A Safe, Comfortable Place for Your Pets
Now that you have checked your pet in, she will be admitted into the hospital ward. She will be situated in her own, individual crate. She will be provided with food and water, if her procedure allows for it. She will be given blankets, towels, and toys to keep her comfy and occupied. She will be prepped for any testing or procedure accordingly. You may be asked to drop her off a few hours before her procedure if certain pre-operative testing needs to be done, or an IV catheter needs to be placed and fluids given beforehand.
Depending on the type of facility, your pet may or may not have 24-hour supervision. If you veterinary clinic is open 24 hours, that means that doctors and nurses will be available around the clock. Every hour, patients are checked on. Depending on their medical status, vital signs will be taken, they will be monitored, medications will be administered, and treatments performed.

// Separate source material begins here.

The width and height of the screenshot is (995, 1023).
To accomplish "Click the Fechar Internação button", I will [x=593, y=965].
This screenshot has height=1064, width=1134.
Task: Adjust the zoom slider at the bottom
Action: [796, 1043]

Many hospitals are not open 24 hours, so no human is in the facility from closing time until the staff returns in the morning. Every pet is walked, cleaned, and fed before the staff leaves the hospital for the night, and secured in the crates and tucked in. Most times, they are used to sleeping overnight, so once the lights go off, they settle right in.
Sometimes 24-hour care facilities may actually be less restful, since the staff is always in and out of the wards, doing rounds and checking on patients, much like in a human hospital. But you may feel better knowing that someone is in the building to monitor your pet, and choose a 24-hour care hospital.
If your regular veterinary hospital is not 24 hours, you can see if it offers an overnight nurse for hire. Many times, a client can hire a veterinary technician to stay at the hospital overnight for an additional fee. This is common in critical care patients, or post-operatively, so that medications can be administered throughout the night.
If there is an option for overnight care, rest assured that your pet will get the best care possible. She will be walked, fed, medicated, and snuggled. She will be constantly cleaned up after, monitored, and played with. When the veterinary team is at work, the patients become their own personal pets. We miss our fur babies when we are hard at work, so we treat yours as if they were our own. A doctor is on call as long as there is staff in the hospital, so you can rest easy that the best medical care will be given. And although it won't be as restful as their own bed at home, a veterinary hospital is a safe, comfortable place for your pets to be overnight.
Natasha Feduik is a licensed veterinary technician with Garden City Park Animal Hospital in New York, where she has been practicing for 10 years. Natasha received her degree in veterinary technology from Purdue University. Natasha has two dogs, a cat, and three birds at home and is passionate about helping people take the best possible care of their animal companions.